• PROBLEM TO WORK ON:
Reproduce exactly the lines from the one containing "The image size is (507, 500)." through the last line of the records below, both included. Leave out any pictures.

Stored items
= = = = =
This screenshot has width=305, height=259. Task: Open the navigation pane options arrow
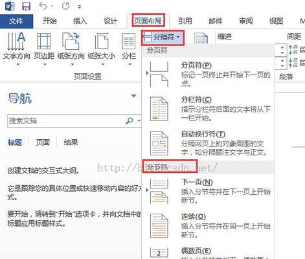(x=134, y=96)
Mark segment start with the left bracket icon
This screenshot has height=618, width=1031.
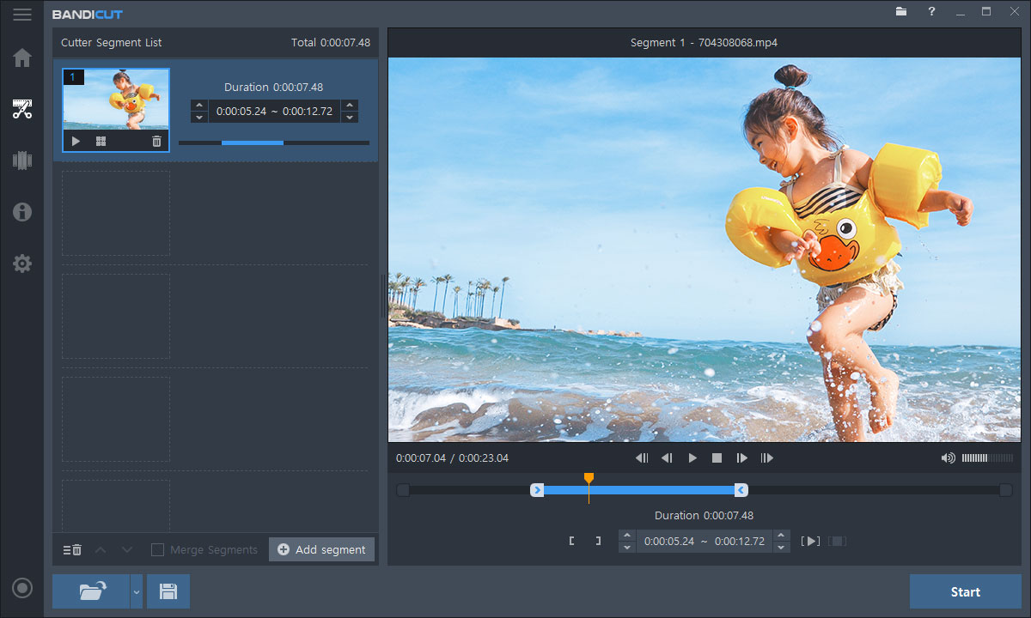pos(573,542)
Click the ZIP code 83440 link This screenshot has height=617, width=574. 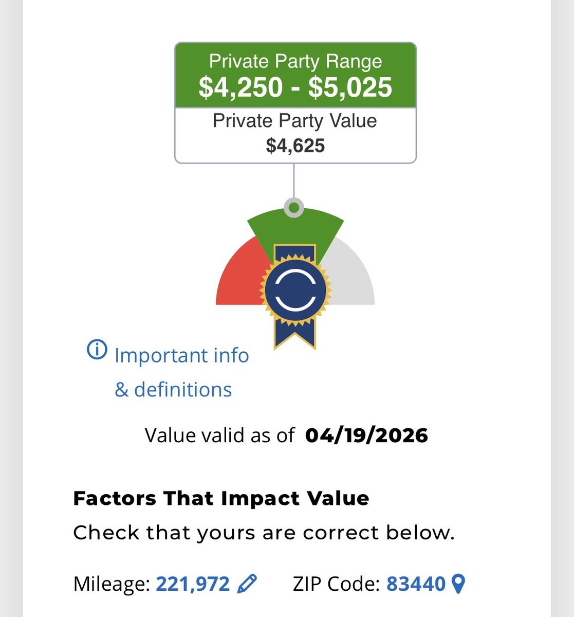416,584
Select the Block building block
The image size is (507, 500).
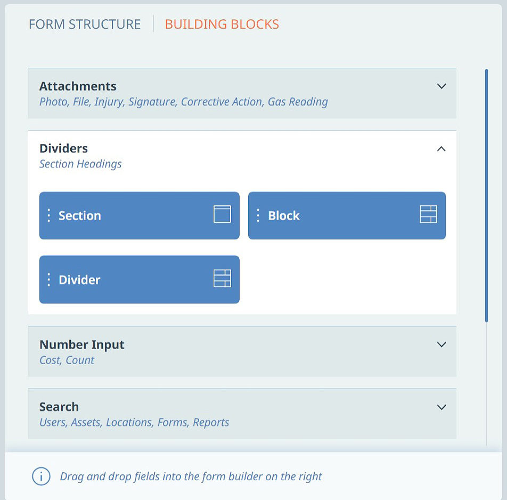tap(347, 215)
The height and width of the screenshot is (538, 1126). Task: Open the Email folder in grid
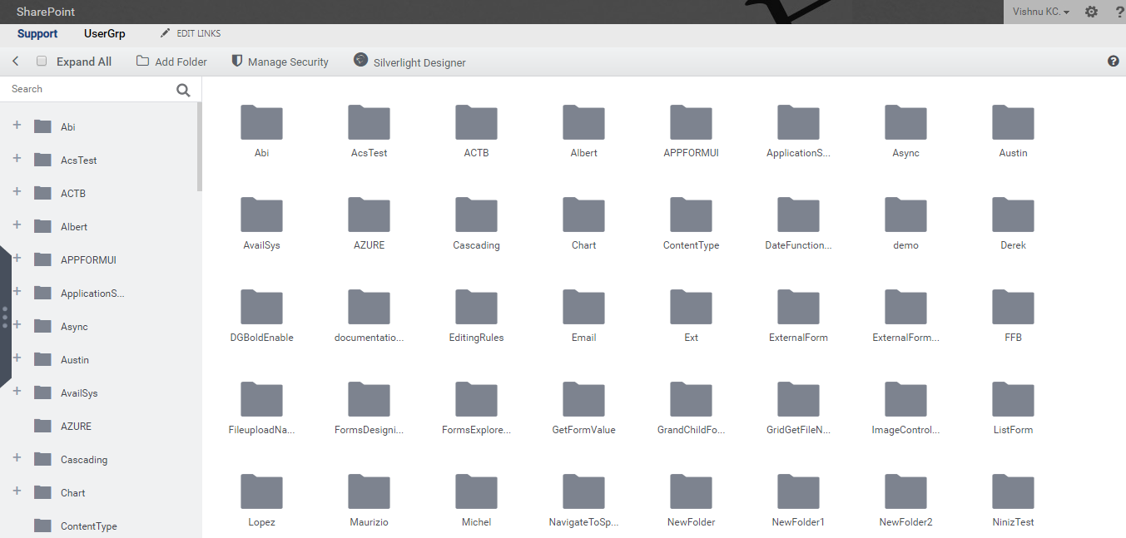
= = = = =
• EXERCISE RESULT:
The image size is (507, 500).
tap(347, 215)
The height and width of the screenshot is (538, 1126). Task: Open the Email folder in grid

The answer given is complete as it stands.